The news follows an announcement earlier this year that Tyson would shut down four chicken plants in the face of falling demand. With meat consumption declining in some parts of the world, some meat companies are looking to diversify away from conventional animal products.
But are insects a sustainable and ethical alternative? Or are they simply a continuation of the cycle of animal abuse?
Tyson plans to feed animal waste to flies
The partnership between Tyson and Protix will see the meat producer build an insect factory in the US. At the facility, Tyson will feed black soldier flies with animal waste. These flies will then be made into feed for companion animals, farmed chickens, and fishes.
Research has shown that insects can feel pain. Tyson farms have repeatedly been exposed for animal cruelty. Given the enormous quantity of insects that will be needed to produce comparable amounts of protein, the capacity for suffering may be even greater.
The growth of insect farming
According to Tyson, the investment in Protix will “support the growth of the insect ingredient industry.” In time, the company hopes that insects will help “create more efficient sustainable proteins,” though the insects produced in the new factory will not be part of human food “for now.”

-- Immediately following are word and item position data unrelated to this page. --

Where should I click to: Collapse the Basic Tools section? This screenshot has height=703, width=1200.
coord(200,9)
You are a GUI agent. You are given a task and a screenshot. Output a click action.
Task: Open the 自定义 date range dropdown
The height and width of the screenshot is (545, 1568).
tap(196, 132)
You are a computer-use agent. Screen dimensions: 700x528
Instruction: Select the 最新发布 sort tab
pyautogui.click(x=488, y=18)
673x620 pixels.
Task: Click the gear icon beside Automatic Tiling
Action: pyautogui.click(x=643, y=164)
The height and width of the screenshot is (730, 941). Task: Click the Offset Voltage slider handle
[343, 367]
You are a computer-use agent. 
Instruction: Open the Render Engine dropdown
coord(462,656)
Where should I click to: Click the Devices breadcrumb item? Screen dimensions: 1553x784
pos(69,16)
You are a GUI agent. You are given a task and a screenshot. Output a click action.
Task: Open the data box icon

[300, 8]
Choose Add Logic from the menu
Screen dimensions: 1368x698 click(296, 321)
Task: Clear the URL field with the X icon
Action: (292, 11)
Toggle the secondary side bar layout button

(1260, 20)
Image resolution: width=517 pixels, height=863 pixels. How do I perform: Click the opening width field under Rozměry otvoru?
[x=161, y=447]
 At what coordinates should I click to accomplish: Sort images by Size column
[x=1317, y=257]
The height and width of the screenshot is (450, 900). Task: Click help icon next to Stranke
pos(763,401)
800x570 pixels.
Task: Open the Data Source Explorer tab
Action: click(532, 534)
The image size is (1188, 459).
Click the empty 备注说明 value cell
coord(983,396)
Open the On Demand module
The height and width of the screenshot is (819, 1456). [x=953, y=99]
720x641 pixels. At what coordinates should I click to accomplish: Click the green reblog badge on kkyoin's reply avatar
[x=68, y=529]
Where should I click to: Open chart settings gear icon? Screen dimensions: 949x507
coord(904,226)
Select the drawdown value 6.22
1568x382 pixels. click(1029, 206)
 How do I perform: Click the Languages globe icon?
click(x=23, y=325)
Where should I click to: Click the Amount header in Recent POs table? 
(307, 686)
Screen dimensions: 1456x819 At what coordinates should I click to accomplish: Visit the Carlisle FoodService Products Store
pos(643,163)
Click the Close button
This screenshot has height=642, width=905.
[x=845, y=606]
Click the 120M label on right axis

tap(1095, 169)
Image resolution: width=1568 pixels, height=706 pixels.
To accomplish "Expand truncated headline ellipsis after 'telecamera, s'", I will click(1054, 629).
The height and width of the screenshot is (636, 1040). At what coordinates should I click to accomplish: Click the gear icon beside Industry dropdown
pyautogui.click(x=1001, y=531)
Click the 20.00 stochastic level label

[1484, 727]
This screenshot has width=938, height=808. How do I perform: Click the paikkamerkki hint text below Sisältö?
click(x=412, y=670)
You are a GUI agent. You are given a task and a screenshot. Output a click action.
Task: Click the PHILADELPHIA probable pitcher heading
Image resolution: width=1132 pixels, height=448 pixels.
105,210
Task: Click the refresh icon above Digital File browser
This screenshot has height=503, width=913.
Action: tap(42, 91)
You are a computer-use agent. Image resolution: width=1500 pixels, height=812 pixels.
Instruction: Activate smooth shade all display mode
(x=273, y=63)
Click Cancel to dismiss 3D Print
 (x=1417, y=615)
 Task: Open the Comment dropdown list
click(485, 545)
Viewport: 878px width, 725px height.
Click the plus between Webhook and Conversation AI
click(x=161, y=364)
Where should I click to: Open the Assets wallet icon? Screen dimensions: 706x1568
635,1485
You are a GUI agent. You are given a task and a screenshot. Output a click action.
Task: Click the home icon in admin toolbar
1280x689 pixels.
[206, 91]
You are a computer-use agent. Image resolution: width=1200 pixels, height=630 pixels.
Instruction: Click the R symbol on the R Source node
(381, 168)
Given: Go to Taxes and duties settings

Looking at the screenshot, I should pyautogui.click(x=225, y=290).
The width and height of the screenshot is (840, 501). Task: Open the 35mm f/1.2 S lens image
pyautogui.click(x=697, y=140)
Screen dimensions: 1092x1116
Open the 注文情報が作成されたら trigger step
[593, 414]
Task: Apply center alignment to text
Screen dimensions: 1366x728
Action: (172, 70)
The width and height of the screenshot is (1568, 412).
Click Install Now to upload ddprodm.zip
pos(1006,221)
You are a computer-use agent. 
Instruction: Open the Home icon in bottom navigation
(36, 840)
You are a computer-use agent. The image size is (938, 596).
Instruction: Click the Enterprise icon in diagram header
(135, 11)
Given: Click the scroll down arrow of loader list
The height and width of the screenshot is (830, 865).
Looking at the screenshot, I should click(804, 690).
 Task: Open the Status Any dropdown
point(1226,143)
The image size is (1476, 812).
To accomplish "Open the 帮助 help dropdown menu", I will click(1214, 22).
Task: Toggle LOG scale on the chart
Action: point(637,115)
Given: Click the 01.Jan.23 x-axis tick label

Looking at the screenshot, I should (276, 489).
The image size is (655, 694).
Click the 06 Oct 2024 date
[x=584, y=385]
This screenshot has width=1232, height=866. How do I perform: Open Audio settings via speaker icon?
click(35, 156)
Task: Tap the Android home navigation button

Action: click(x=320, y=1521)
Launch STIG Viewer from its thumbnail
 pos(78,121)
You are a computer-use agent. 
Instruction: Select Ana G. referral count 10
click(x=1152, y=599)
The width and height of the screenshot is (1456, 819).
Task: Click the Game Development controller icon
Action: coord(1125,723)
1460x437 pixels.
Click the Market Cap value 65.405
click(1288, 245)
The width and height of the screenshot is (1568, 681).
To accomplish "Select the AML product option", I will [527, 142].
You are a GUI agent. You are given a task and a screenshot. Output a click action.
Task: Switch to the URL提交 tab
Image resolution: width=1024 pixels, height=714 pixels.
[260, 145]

With ever-growing knowledge of the devastating environmental impacts of meat, Tyson is looking at ways to reduce its carbon footprint. Indeed, the meat giant already branched out into plant-based products, including a vegan burger, which it launched in 2021.
Are insects a sustainable solution?
Within the alternative protein sphere, some enthusiasts are describing insects as a sustainable alternative to meat. This year, the European Commision approved house crickets and lesser mealworm larvae for human consumption.
While it may be true that it takes fewer resources to farm insects than cows or pigs, this does not mean that they are a sustainable source of protein. Given their small size, producing comparable amounts of protein with insects would require farming enormous numbers of individuals. Scaling up insect production would therefore require industrialized farming techniques, such as mega farm facilities. This could cause the sector’s footprint to soar.
Plant-based food system
In contrast, viable vegan alternatives are already available. Research has shown how land use would fall drastically with a fully plant-based food system. As well as being environmentally sustainable, vegan food production also results in a vastly lower number of animal deaths.